Trade-offs: client-side filtering (instant, but the dataset must fit in memory) vs server-side search (scales, but adds latency and needs the debounce/cancel machinery). State which and why. That structured walk — clarify → architect → data flow → deep dives → trade-offs — is the answer.
Common Mistakes
- Coding immediately — jumping to a component before clarifying requirements and scope. Drive the conversation first.
- No requirements gathering — designing for assumptions the interviewer didn't state. Ask about scale, devices, SEO, offline, a11y.
- Conflating server state and client state — trying to hold server data in
useState/Redux with manual sync. Use a server-state library for server data; keep client state separate. - Ignoring loading/error/empty states — a design that only handles the happy path. Real systems spend most of their code on the unhappy paths.
- Hand-waving performance — saying "I'd optimize it" without specifics. Name the technique (virtualization, code-splitting, debounce) and how you'd measure the result.
- Skipping accessibility — treating it as optional. For interactive widgets, the ARIA pattern and keyboard support are part of "does it work."
- Not stating trade-offs — presenting one option as obviously correct. Every real decision has a cost; naming it shows seniority.
Exercises
Try each before opening the solution — say your approach out loud.
Exercise 1 — Infinite scroll vs pagination
For a social feed, would you choose infinite scroll or paginated pages, and what's the trade-off?
Show answer
Infinite scroll suits a feed (continuous, engagement-driven browsing) using cursor-based pagination (stable as new items arrive, unlike offset). Trade-offs: harder to reach the footer, no deep-linking to "page 5," and you must virtualize to keep the DOM bounded. Pagination is better when users need to find and return to a specific position (search results, tables).

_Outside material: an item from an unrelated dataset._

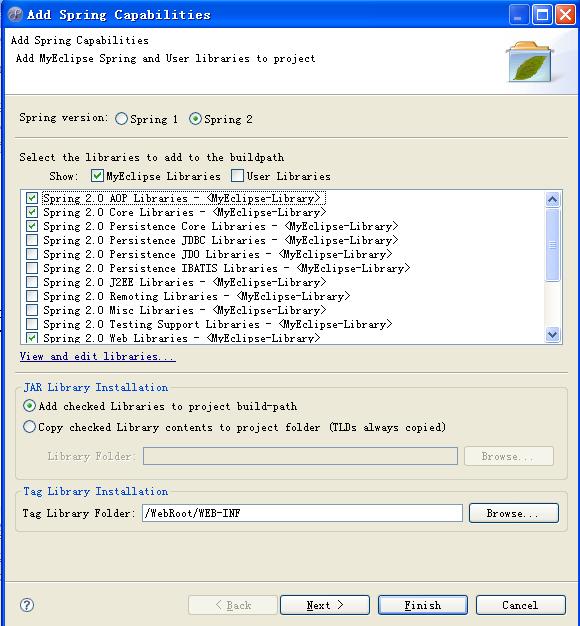Click the library list scroll-down arrow
This screenshot has width=580, height=626.
coord(552,334)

State the choice and its cost.
Exercise 2 — Where does the cart state live?
In an e-commerce app, where would you keep the shopping cart state, and why?
Show answer
It's client state shared across the app (navbar badge, cart page, checkout), so a lightweight store (Zustand/Context) — persisted to localStorage so it survives refresh, and synced to the server on login/checkout. It's not pure server state (it changes offline, per session) nor purely local (many components read it), which is exactly why a store fits.

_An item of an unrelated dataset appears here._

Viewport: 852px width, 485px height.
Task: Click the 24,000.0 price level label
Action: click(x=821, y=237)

Exercise 3 — Make a slow dashboard feel fast
A dashboard has one fast header and three slow data widgets. How do you make it feel fast?
Show answer
Stream it: render the header and layout instantly, and load each widget independently with its own loading skeleton (<Suspense> boundaries / loading.tsx on the server, or per-widget fetch states on the client). The user sees structure immediately and each widget fills in as its data resolves — far better perceived performance than blocking on the slowest query.
The Mental Model to Keep
Frontend system design is a structured conversation: clarify requirements (functional and non-functional) and scope before designing, sketch a high-level architecture, define the data model and API contract, then deep-dive the 2–3 areas that matter for this problem and name the trade-offs. Across those dives, reason about rendering strategy (CSR/SSR/SSG/ISR by freshness and SEO), component and state architecture (and crucially, server state vs client state), data fetching and caching (pagination, race conditions, optimistic updates), performance (bundle, virtualization, Core Web Vitals — and how you'd measure), and accessibility as first-class. There's rarely one right answer — you're graded on how you scope, justify, and trade off. Lead the conversation with this framework and you turn an open-ended prompt into a demonstration that you can think like an architect, not just a coder.